Each line from the one containing "Instruction: Click the" to the end of the records should be copied exactly, and no other line.

(Saved entries)
----------------------------------------

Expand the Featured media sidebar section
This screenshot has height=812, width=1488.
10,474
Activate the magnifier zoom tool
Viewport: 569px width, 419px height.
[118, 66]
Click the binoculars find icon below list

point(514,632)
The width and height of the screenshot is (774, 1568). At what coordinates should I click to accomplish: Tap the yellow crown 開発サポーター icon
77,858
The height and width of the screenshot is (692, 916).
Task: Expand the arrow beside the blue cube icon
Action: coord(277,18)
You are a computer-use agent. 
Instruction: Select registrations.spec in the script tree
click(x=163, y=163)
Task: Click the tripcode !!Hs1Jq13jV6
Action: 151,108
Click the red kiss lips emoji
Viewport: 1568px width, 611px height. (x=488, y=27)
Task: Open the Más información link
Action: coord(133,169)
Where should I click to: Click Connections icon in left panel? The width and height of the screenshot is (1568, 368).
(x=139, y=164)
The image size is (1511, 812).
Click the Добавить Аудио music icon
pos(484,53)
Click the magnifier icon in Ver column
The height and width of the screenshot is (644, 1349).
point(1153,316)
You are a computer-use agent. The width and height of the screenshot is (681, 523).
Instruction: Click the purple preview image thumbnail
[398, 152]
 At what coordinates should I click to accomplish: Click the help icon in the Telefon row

----------------------------------------

Task solution:
Instruction: Click the purple preview image thumbnail
[398, 152]
 At what coordinates should I click to accomplish: Click the help icon in the Telefon row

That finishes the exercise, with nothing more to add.